= On hold messaging =

Telephone marketing technique

On-hold messaging is a service used by businesses and organizations of all sizes to deliver information to their callers waiting on hold or while they are being transferred. Also called audio marketing, on-hold messaging is a specialist area of marketing and branding. It seeks to represent the personality of a business in the medium of audio.

The commercial use of on-hold messaging began in the early 1980s. Businesses quickly saw value in utilizing hold time as an opportunity to market services or provide customer support information.

One of the earliest and most recognized companies in this space was Premier Technologies, which developed dedicated on-hold audio devices such as the ADL 3106E and USB 1200. These devices allowed companies to load and play customized messages or music. Premier Technologies operated for several decades before permanently closing around 2020.

Technology
On-hold messaging systems initially relied on analog hardware that connected to phone systems. Today, with the rise of Voice over IP (VoIP) technologies, many systems use digital file uploads or streaming solutions to deliver audio content.

Current Use
On-hold messaging is widely used in customer service across industries, often including company updates, FAQs, seasonal promotions, or music designed to reduce perceived wait times.

== Background ==
An AT&T study found that more than 70% of business phone calls in the United States are placed on hold for an average of 45 to 60 seconds each. Meanwhile, a USA Today study found executives spend 15 minutes a day or 68 hours a year on hold.
A CNN survey found that 70% of callers in the United States who are holding the line in silence hang up within 60 seconds. A study by North American Telecom found that callers hearing music on hold will stay on the line 30 seconds longer than callers experiencing silence, and callers hearing commercials on hold will stay on the line for up to 3 minutes longer.

In November 2011 an omnibus survey of more than 2,000 UK consumers highlighted several key figures related to modern business
communications and specifically to on hold messaging. Conducted by ICM on behalf of audio branding specialist PHMG (company), the survey found:

70% of consumers are put on hold for more than 50% of their calls; 68% of consumers are put on hold for longer than one minute; 73% of consumers want to hear something other than beeps or silence while on hold; 72% of personal calls to businesses are made at home on a landline; 60% of consumers are in front of a computer while on hold.

== Recent trends ==
Particularly in the United Kingdom, there has been an increasing move among businesses towards the use of regional accents and dialect in their on-hold marketing. Research conducted by audio branding specialist PHMG (company) among UK businesses discovered a 27% rise in the use of accents between January 2012 and January 2013.
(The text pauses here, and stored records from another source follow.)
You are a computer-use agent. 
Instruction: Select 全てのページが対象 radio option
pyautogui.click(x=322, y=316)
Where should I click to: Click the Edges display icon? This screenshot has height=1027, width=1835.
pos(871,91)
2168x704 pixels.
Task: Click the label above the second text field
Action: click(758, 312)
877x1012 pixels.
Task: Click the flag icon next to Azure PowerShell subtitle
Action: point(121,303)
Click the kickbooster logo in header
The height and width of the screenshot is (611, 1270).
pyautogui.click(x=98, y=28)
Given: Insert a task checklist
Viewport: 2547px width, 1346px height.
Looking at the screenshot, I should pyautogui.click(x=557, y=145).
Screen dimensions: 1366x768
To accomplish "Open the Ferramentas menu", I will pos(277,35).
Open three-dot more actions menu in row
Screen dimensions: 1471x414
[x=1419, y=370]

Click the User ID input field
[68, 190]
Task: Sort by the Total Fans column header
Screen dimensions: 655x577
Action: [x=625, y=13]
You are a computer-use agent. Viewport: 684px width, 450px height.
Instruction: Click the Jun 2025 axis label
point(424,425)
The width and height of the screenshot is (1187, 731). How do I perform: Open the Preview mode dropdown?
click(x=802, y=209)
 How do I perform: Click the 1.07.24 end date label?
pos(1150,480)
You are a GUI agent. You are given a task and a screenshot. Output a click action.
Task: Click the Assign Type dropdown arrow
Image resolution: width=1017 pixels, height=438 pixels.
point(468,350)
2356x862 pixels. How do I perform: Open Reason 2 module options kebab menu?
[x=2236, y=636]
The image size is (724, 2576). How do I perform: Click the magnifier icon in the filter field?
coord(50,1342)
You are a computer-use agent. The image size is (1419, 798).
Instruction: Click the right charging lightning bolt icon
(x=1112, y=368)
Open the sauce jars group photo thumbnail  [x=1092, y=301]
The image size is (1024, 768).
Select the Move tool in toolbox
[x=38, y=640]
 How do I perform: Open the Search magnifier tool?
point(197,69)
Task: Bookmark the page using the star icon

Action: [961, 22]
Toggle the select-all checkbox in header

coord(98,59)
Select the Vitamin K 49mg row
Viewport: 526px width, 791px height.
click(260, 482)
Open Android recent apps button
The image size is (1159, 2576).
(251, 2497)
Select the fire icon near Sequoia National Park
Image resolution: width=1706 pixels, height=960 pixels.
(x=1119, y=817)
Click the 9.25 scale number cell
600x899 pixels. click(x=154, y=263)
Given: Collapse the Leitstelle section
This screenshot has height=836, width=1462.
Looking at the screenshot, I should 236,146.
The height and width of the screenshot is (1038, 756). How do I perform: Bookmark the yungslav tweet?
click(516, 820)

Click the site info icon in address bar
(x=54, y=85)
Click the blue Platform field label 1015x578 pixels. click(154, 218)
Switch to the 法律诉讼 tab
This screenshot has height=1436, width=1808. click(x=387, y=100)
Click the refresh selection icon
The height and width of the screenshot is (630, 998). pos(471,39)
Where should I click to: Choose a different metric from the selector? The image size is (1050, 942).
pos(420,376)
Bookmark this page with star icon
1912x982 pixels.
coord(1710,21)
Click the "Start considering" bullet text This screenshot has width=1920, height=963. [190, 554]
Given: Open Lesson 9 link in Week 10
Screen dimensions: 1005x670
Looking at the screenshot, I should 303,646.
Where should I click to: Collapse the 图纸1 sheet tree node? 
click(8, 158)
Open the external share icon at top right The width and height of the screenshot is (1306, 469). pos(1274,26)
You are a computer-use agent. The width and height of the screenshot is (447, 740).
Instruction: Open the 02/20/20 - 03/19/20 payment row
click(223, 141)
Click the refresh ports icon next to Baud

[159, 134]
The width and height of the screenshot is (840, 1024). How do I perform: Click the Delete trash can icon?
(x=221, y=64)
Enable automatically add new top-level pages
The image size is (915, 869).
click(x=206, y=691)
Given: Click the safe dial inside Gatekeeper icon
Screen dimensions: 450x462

Rather than selecting a generic or neutral voice style, companies may instead choose to deploy the regional accent which best represents their brand. This may be an accent specific to their location or simply one which best reflects their perceived values. In particular, research found the Scottish accent is perceived as trustworthy and reassuring while the Yorkshire accent, used by brands such as O2 (United Kingdom) in television and radio advertising, is seen as wise and honest.

A 2014 study among 1,000 UK consumers, conducted by PHMG (company), aimed to determine perceptions of business call handling standards. It found just 23% of British people are happy with the way their calls to business are handled, with satisfaction levels being particularly low among the older generations - just 12% of 55- to 64-year-olds claimed to be satisfied. Despite this, it also found 45% of UK consumers are happy to hold longer than a minute during calls to businesses and only 6% are not willing to wait at all.

Identical research conducted in the USA among 2,234 consumers also found less than a third of Americans are satisfied with the way businesses handle their calls. Similar to the UK, older generations are less satisfied, with only 28% of 45- to 64-year-olds claiming to be happy with how their calls are handled, compared to 37% of 18- to 34-year-olds. There is little variation between regions, although people in the South and the Northeast were found to be most satisfied (33%), followed by the Midwest (32%) and the West (31%).